Here on the Swahili Coast of Tanzania you find fruits that are more than rare or totally unknown in Europe, e.g. Jackfruit (green fruit with spikes and up to 10kg heavy), which produces a huge mess if you don’t know beforehand, that the white stuff is better than any glue you can buy.
Or the Cherimoya (or Custard Apple), which is small and green and also spiky and also easier to handle if you have time (and you do have time in Tanzania) to take out all the little black seeds and make it as a parfait or a nice ragout for desserts.
But of course there are also the fruits that are less known like Baobab seeds (you know, from these huge Baobab trees), which are great together with Vanilla in a juice.
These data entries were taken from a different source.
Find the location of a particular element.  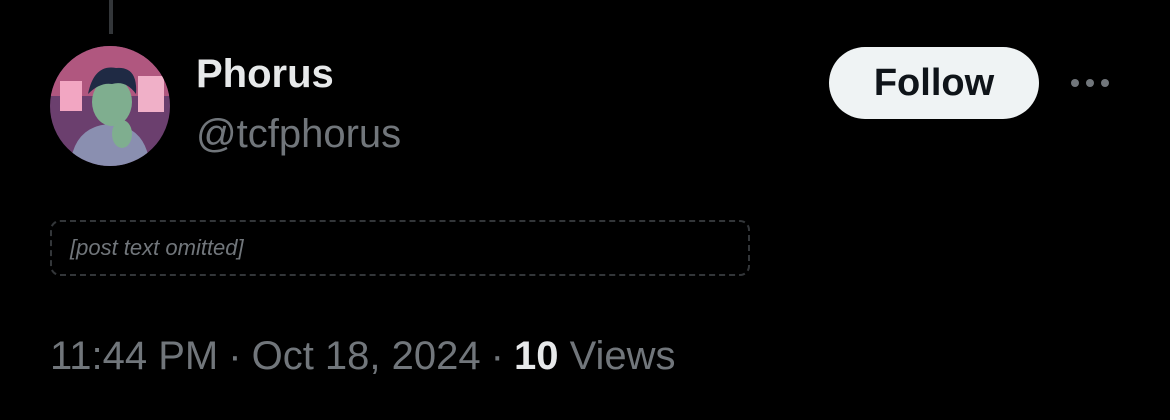

follow-button: Follow is located at coordinates (934, 83).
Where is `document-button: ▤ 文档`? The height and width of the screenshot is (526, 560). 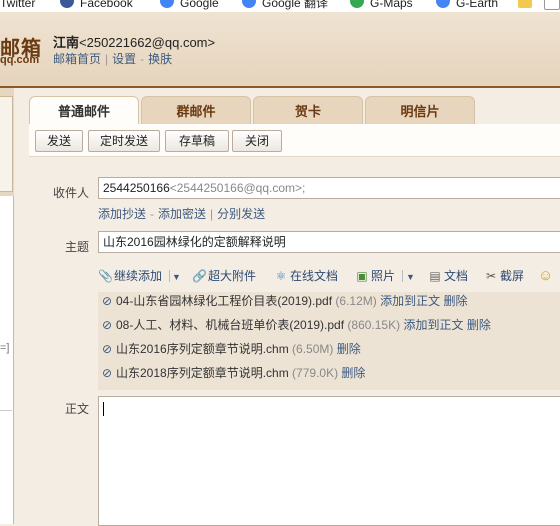
document-button: ▤ 文档 is located at coordinates (448, 276).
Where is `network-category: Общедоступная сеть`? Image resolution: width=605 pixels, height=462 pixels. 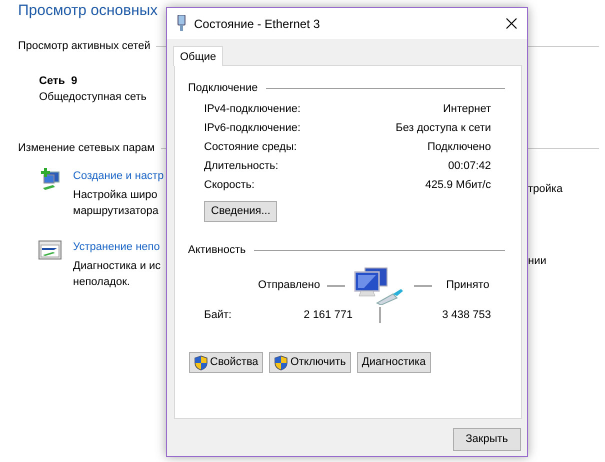 network-category: Общедоступная сеть is located at coordinates (93, 98).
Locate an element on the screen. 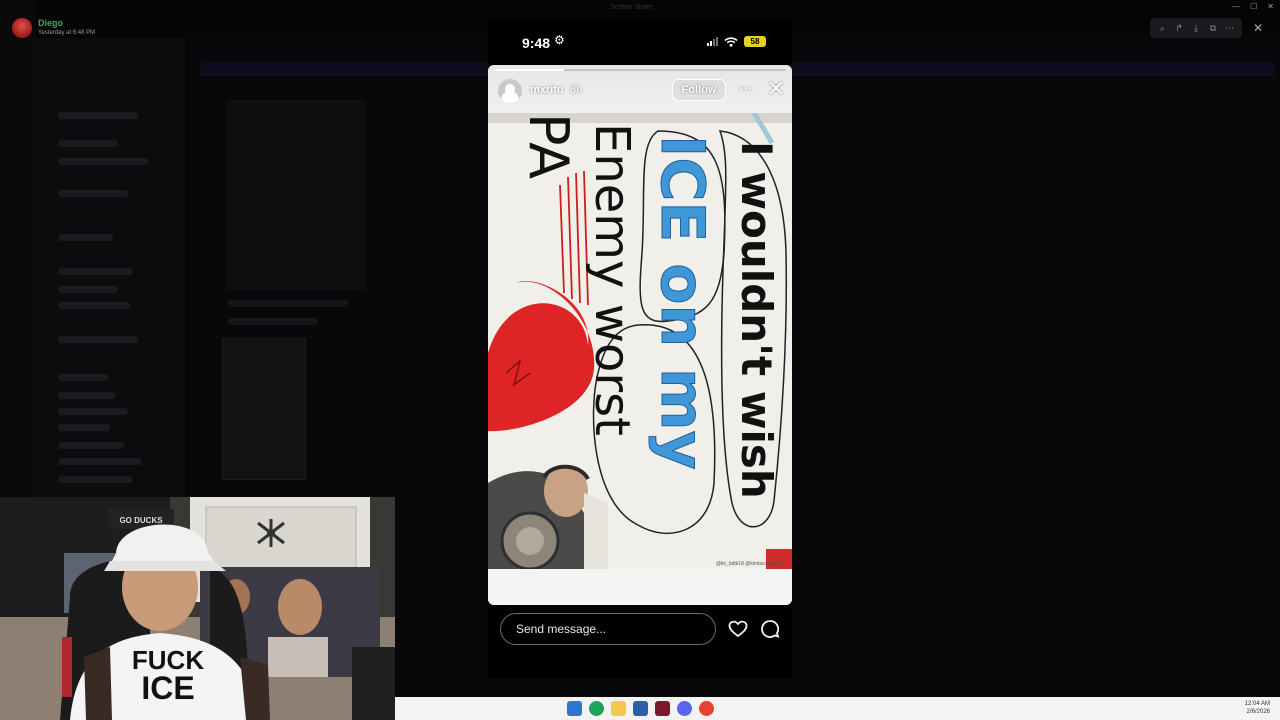  shirt-text-line-2: ICE is located at coordinates (168, 688).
And then there are the ingredients, from which we don’t know the names in anything besides Swahili and which even most of the locals don’t know what to do with them and are surprised to see them used in the kitchen of a lodge. Some examples here are Tonga (see picture) or Bungu (looks a bit like passion fruit, but is really sour – lemon is nothing compared to Bungu).
The worst is the Bibo, this is the fruit (not the nut) of the Cashew, which looks a bit like an apple. I tried to make it into a juice or as a cocktail, to cut it into thin slices and bake caramelized chips – the problem stays the same: it’s impossible to get rid of this floury taste that it has. The only option that I know of is to produce beer from it like the locals do – but well, come on, I am a chef, not a German beer brewer. If you know of anything that could help get rid off this floury taste or have any idea, you’re more than welcome to post them… Cheers!